What the exercise asks
Copy the records from the beginning up to and including the line with "pyautogui.click(x=69, y=186)", swapping "Retweet" for "Quote" and leaving everything else as it is.

Recorded data
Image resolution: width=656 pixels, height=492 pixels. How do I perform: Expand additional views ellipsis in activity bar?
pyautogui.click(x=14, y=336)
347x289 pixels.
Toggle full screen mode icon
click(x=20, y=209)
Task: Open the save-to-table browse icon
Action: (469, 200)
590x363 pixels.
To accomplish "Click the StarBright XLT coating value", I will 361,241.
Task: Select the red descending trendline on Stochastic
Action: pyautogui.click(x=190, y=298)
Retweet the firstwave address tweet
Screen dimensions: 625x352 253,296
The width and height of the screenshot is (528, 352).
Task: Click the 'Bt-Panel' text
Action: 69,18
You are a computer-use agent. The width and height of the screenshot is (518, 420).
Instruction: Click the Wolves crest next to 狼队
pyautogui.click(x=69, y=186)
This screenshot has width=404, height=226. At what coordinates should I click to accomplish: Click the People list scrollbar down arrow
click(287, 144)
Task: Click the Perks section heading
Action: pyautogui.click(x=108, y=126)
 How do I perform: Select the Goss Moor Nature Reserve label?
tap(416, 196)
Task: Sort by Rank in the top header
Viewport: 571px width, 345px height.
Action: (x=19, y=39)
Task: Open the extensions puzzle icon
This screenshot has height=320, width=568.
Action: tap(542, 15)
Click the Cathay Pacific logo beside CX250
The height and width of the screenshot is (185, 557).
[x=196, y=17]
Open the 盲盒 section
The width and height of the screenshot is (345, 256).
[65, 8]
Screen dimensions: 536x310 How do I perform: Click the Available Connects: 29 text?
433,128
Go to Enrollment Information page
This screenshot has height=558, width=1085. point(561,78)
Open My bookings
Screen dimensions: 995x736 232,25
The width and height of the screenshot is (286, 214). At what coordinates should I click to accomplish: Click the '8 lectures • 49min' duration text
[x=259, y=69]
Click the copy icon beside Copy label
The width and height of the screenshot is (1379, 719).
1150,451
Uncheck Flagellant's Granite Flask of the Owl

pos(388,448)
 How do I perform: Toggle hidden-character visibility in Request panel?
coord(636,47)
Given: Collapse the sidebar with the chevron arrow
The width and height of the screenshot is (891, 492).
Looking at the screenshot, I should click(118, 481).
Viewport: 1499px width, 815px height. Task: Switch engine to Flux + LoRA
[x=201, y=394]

Result
Image resolution: width=656 pixels, height=492 pixels. How do I perform: Expand additional views ellipsis in activity bar?
pyautogui.click(x=14, y=336)
347x289 pixels.
Toggle full screen mode icon
click(x=20, y=209)
Task: Open the save-to-table browse icon
Action: (469, 200)
590x363 pixels.
To accomplish "Click the StarBright XLT coating value", I will 361,241.
Task: Select the red descending trendline on Stochastic
Action: pyautogui.click(x=190, y=298)
Quote the firstwave address tweet
Screen dimensions: 625x352 253,296
The width and height of the screenshot is (528, 352).
Task: Click the 'Bt-Panel' text
Action: 69,18
You are a computer-use agent. The width and height of the screenshot is (518, 420).
Instruction: Click the Wolves crest next to 狼队
pyautogui.click(x=69, y=186)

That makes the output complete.